*What is needed*
Read the data line by line and say how many lines contain the string "click", giving the number alone.

*Material to process*

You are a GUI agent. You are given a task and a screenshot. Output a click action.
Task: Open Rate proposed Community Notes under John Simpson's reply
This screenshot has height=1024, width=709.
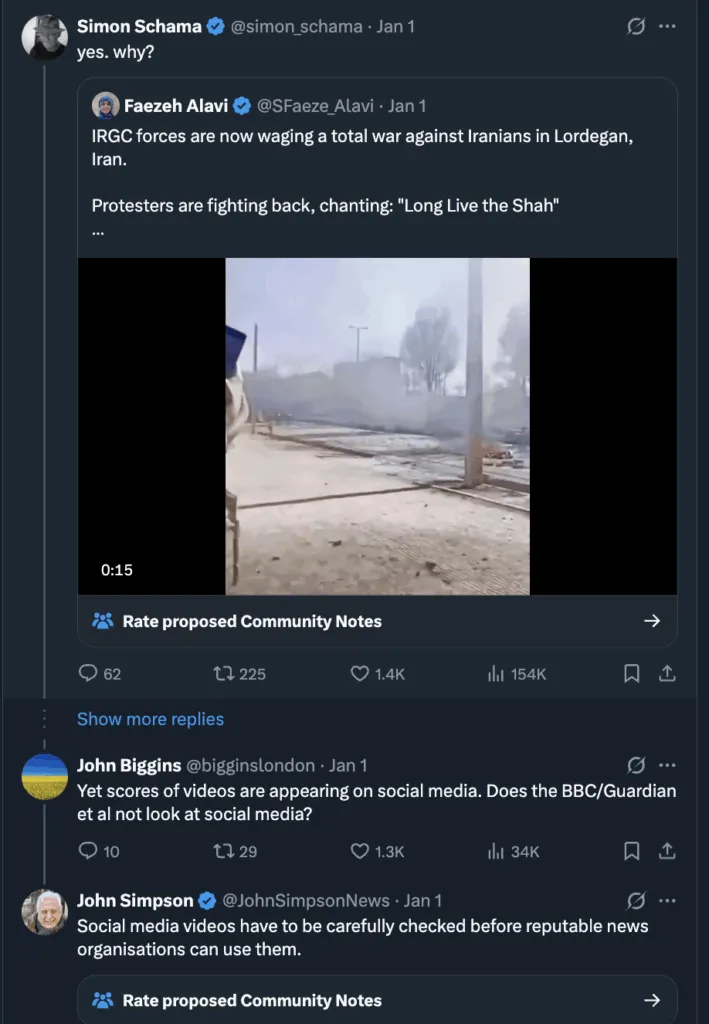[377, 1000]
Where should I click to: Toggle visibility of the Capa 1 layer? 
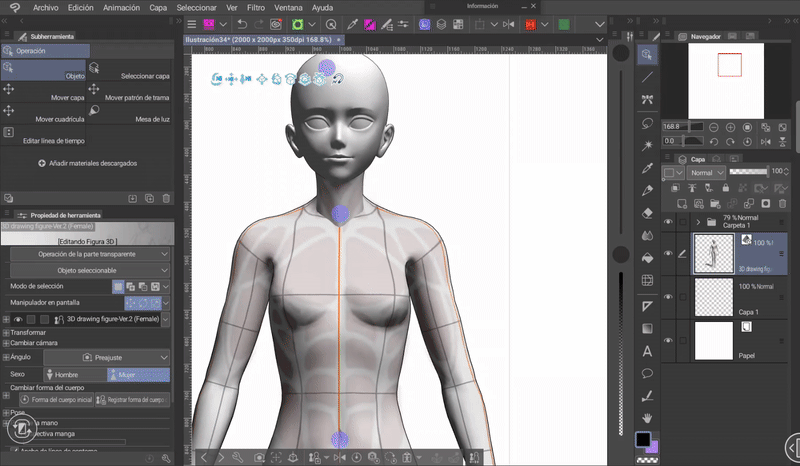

*Answer to this task*
2